According to the article on the GAO's review of Trump's deregulatory executive orders, how many deregulatory actions did OIRA report the selected agencies implemented?

* _EXTRACT TO READ_
****************

Watchdog: Results of Trump’s Deregulatory Executive Orders Could Be ‘Overstated’
Biden’s repeal of the directives won’t cause “disruptions or major changes going forward,” GAO finds.
The effects of President Trump’s much-championed regulatory rollback executive order may have been “overstated,” a watchdog said on Monday.
The Government Accountability Office published a report on Monday based on its review of three deregulatory executive orders issued under the Trump administration. One required two regulations to be rolled back for every new one issued; another mandated that agencies establish a task force and designate an officer to implement the previous one; and the last one directed agencies to waive or modify any regulations that could impede economic recovery from the recession created by the COVID-19 pandemic. President Biden revoked all three. GAO’s report focuses on the Commerce, Homeland Security, Interior and Transportation departments and Environmental Protection Agency because they implemented more than half of the regulatory actions under the first executive order.
“According to [the Office of Information and Regulatory Affairs] report, Final Accounting for Fiscal Year 2020, collectively the federal government met the two primary goals established and defined in EO 13771 by implementing more than the established goal of two deregulatory actions for every new regulatory action, and, achieving net savings,” GAO said. “OIRA reported that the selected agencies implemented 286 deregulatory actions (for a ratio of 9:1 deregulatory to regulatory actions), and that these actions were estimated to have annual savings in perpetuity of almost $160 billion. However, this analysis reflects some methodological decisions that may have overstated the reported results of the deregulatory EOs.”

****************

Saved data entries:
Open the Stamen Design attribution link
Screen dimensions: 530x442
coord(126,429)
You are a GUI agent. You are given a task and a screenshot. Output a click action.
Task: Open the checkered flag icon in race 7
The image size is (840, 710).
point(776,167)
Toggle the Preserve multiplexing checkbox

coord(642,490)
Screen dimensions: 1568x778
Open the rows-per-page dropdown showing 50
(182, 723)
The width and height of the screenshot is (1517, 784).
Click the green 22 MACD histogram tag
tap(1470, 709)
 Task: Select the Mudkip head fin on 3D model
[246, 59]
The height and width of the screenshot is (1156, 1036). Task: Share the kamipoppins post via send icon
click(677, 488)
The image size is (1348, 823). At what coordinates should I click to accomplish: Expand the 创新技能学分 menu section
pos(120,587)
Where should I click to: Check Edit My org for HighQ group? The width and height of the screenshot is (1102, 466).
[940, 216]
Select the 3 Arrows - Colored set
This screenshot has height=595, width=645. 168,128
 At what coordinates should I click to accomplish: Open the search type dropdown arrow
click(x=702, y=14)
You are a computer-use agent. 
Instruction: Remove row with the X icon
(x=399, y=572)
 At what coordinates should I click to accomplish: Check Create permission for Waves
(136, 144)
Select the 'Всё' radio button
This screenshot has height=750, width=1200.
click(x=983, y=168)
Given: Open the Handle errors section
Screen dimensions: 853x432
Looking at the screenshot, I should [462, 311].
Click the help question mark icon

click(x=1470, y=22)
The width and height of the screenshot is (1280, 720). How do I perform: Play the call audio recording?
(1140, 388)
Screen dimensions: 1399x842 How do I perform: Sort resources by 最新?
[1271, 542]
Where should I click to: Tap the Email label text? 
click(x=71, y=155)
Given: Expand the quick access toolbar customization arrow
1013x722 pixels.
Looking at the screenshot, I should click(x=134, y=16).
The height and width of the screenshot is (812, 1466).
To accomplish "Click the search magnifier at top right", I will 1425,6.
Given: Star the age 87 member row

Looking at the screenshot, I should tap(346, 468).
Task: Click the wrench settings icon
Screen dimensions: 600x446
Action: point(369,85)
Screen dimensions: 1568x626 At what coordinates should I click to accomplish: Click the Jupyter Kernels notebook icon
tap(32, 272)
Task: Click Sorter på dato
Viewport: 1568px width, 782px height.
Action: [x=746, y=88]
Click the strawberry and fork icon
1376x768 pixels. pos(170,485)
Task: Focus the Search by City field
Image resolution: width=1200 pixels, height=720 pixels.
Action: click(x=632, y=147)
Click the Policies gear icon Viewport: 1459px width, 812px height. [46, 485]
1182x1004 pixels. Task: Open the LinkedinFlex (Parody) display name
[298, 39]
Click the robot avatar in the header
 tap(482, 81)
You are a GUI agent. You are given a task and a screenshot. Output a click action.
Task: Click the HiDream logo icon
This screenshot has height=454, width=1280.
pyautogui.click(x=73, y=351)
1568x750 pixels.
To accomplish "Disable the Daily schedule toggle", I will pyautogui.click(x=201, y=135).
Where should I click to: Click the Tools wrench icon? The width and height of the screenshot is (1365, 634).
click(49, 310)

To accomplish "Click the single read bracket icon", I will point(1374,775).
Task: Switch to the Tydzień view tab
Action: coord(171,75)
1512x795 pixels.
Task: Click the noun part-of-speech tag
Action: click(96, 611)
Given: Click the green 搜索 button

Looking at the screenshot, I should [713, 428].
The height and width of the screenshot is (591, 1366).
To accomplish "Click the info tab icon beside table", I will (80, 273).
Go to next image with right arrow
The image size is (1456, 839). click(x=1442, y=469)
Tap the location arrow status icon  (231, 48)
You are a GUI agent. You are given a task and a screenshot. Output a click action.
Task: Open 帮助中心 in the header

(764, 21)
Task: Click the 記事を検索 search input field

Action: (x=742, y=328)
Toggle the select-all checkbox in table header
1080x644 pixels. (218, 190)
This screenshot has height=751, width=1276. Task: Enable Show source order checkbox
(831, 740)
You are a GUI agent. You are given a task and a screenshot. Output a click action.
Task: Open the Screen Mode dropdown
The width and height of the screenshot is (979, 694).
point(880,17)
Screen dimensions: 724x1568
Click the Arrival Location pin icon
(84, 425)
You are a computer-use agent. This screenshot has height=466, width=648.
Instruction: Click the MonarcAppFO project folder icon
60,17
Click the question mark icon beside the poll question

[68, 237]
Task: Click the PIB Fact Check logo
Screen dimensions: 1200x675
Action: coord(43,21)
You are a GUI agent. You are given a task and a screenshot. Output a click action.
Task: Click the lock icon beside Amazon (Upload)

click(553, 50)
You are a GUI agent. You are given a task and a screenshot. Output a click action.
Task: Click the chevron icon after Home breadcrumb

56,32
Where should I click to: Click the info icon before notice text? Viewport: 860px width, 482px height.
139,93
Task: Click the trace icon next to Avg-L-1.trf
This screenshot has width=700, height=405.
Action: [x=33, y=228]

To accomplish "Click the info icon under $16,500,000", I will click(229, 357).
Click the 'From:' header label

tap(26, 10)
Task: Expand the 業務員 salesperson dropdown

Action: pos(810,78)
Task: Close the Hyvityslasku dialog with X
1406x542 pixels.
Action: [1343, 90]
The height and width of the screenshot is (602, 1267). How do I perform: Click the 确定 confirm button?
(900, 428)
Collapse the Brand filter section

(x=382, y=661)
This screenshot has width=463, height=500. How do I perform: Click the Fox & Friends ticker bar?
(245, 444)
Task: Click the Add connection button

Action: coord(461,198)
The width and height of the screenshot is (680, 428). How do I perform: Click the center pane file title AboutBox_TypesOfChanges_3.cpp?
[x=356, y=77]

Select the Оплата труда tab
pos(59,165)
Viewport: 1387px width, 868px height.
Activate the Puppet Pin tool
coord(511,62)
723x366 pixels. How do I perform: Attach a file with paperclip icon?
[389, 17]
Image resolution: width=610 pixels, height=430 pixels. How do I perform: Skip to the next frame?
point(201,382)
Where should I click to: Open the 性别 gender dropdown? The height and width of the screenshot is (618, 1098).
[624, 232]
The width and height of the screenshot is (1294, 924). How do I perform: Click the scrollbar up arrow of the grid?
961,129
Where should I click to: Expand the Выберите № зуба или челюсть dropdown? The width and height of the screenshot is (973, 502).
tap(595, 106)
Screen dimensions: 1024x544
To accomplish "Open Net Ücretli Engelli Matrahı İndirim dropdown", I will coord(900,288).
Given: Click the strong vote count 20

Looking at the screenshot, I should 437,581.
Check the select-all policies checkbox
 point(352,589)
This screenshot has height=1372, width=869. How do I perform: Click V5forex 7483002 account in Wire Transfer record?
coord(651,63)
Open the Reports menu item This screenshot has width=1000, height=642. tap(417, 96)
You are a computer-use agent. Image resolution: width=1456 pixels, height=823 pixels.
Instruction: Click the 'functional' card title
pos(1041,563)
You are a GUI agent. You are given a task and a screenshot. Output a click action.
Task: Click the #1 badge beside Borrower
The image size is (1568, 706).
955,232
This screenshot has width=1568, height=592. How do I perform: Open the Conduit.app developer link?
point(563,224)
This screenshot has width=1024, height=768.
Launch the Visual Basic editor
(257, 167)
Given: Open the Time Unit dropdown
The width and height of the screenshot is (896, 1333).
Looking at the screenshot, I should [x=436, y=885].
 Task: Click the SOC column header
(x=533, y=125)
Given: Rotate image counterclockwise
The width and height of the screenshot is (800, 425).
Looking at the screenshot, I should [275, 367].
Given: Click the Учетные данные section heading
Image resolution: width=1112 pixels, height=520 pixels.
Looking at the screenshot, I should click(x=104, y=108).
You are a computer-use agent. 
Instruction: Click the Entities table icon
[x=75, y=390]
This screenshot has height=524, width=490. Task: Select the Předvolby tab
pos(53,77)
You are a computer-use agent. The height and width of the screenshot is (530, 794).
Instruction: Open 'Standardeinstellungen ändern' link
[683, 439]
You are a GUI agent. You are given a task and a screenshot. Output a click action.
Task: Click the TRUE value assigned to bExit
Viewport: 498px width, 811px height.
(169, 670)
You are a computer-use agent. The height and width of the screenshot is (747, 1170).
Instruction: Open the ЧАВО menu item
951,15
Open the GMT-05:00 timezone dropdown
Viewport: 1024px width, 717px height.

****************

* _SOLUTION BELOW_
286 deregulatory actions.